I cannot say how long this state of affairs lasted before Wheeler’s Cavalry, supported by Confederate infantry, stole a march upon the Yankees and put them to flight. Garrard and his staff officers were in our parlor—their parlor pro tem.—holding a council; the teamsters and army followers were lounging about promiscuously, cursing and swearing and playing cards, and seeming not to notice the approaching artillery until their attention was called to it, and then they contended that it was their men firing off blank cartridges. I intuitively felt that a conflict was on hand. Ma and I held whispered conversations and went from one window to another, and finally rushed into the yard. Men in the camps observed our excitement and said, “Don’t be alarmed, it is only our men firing off their blank cartridges.”
The irony of fate was never more signally illustrated than on this occasion. I would have laid down my life, yea, a thousand breathing, pulsing lives of my own, to have witnessed the overthrow of the Yankee army, and yet, I may have been the means of saving a large portion of it on that occasion. Dreading for my mother’s sake and for the sake of the deaf girl and the sick boy, an attack upon the forces which covered our grounds, I ran to one of the parlor doors and knocked heavily and excitedly. An officer unlocked the door and opening it said:
“What is it?”
“Our men must be nearly here,” I replied.
“Impossible,” he said, and yet, with a bound he was in the yard, followed in quick succession by each member of the conclave.
A signal, long, loud, and shrill, awakened the drowsy, and scattered to the four winds of heaven cards, books and papers; and, in a few minutes, horses and mules were hitched to wagons, and the mules, wagons and men were fairly flying from the approach of the Confederates. Women and children came pouring in from every direction, and the house was soon filled.

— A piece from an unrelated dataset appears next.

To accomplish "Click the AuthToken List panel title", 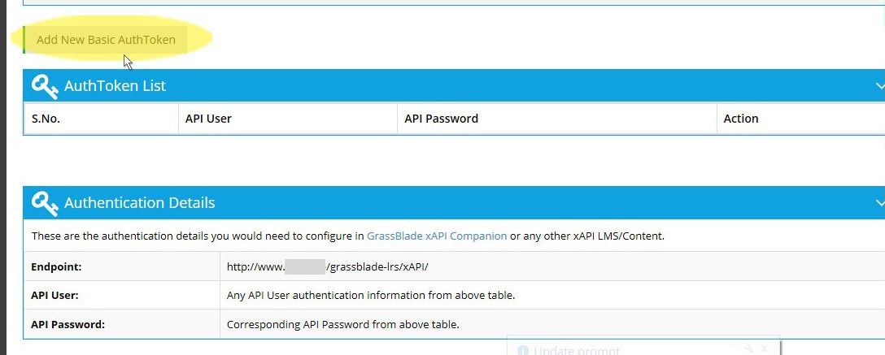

Before Garrard’s wagon train was three hundred yards away, our yard was full of our men—our own dear “Johnnie Rebs.” Oothcaloga Valley boys, whom I had known from babyhood, kissed, in passing, the hand that waved the handkerchief. An officer, ah, how grand he looked in gray uniform, came dashing up and said:
“Go in your cellar and lie down; the Federals are forming a line of battle, and we, too, will form one that will reach across the grounds, and your house will be between the two lines. Go at once.”
My mother ran and got Toby’s shoes and put them on for him, and told him to get up and come with her, and as he went out of the house, tottering, I threw a blanket over him, and he and Telitha went with ma to our near neighbor, Mrs. Williams, her cellar being considered safer than ours. I remained in our house for the twofold purpose of taking care of it, if possible, and of protecting, to the best of my ability, the precious women and children who had fled to us for protection. Without thought of myself I got them all into the room that I thought would be safest, and urged them to lie down upon the floor and not to move during the battle. Shot and shell flew in every direction, and the shingles on the roof were following suit, and the leaves, and the limbs, and the bark of the trees were descending in showers so heavy as almost to obscure the view of the contending forces. The roaring of cannon and the sound of musketry blended in harmony so full and so grand, and the scene was so absorbing, that I thought not of personal danger, and more than once found myself outside of the portals ready to rush into the conflict—for was not I a soldier, enlisted for the war? Nor was I the only restless, intrepid person in the house on that occasion. An old lady, in whose veins flowed the blood of the Washingtons, was there, and it was with the greatest difficulty that I restrained her from going out into the arena of warfare. The traditions of her ancestors were so interwoven with her life, that, at an age bordering on four score years and ten, they could not relax their hold upon her; and she and I might have gone in opposite directions had we fled to the ranks of the contending armies.
Mine was, no doubt, the only feminine eye that witnessed the complete rout of the Federals on that occasion. At first I could not realize what they were doing, and feared some strategic movement; but the “rebel yell” and the flying blue-coats brought me to a full realization of the situation, and I too joined in the loud acclaim of victory. And the women and children, until now panic-stricken and silent as death, joined in the rejoicing. All the discouragement of the past few weeks fled from me, and hope revived, and I was happy, oh, so happy! I had seen a splendidly equipped army, Schofield’s division, I think, ignominiously flee from a little band of lean, lank, hungry, poorly-clad Confederate soldiers, and I doubted not an over-ruling Providence would lead us to final victory.